The Intrusion Detection Reaearch On SQL Injection Attack Based On Web Applications

With the rapid development of network technology, Web applications are increasingly widespread while facing more and more security threats as well. The SQL injection vulnerabilities attack which operates the database server by finding vulnerabilities in the system to obtain confidential information is the most common and most harmful form of attack against Web system. How to detect against the SQL injection vulnerabilities is the main task that we face and is also an important guarantee to ensure the security of the Web applications.After understanding of the knowledge of the basic principles of SQL injection attacks and related steps of attack, this paper described the detection technology against SQL injection attacks at home and abroad in detail. Among them, the detection method of dynamic query matching has some advantages, such as achieving easily, having no limits to user input, without initialization, independent developers and so on.

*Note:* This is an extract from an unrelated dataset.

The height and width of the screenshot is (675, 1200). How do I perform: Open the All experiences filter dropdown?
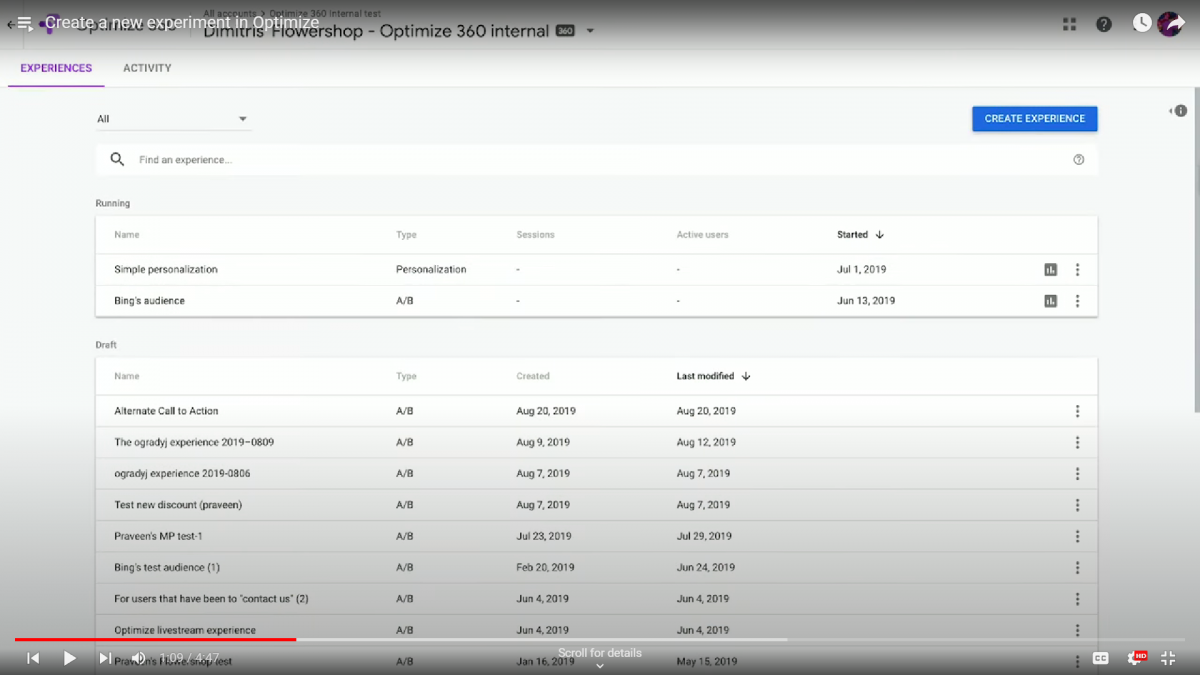[x=173, y=118]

However, the method needs to maintain a master file to contain lots of normal queries dynamically, and the number of queries continues to expand according to the different query mode of users, increasing the time of the match detection greatly. Therefore, on the basis of the technology, this paper put forward a detection method of dynamic query matching based on sentence-level. The method maintains more than one master file according to statement characteristics of SQL queries, and selects the corresponding master file to match in the detection process in order to reduce the number of match detection.Finally, this paper designs and implements a SQL injection vulnerability detection system (IVDS) on the basis of the detection method of dynamic query matching based on sentence-level. The system includes four modules:XML formatted module, exact matching detection module, approximate matching detection module, and alarm module. The experiments show that IVDS has the abilities of distinguishing SQL injection and avoiding the fail report problem which exists in characteristic keywords filtering method. IVDS which uses the method of dynamic query matching based on sentence-level increases the detection performance compared with using the method of original dynamic query matching.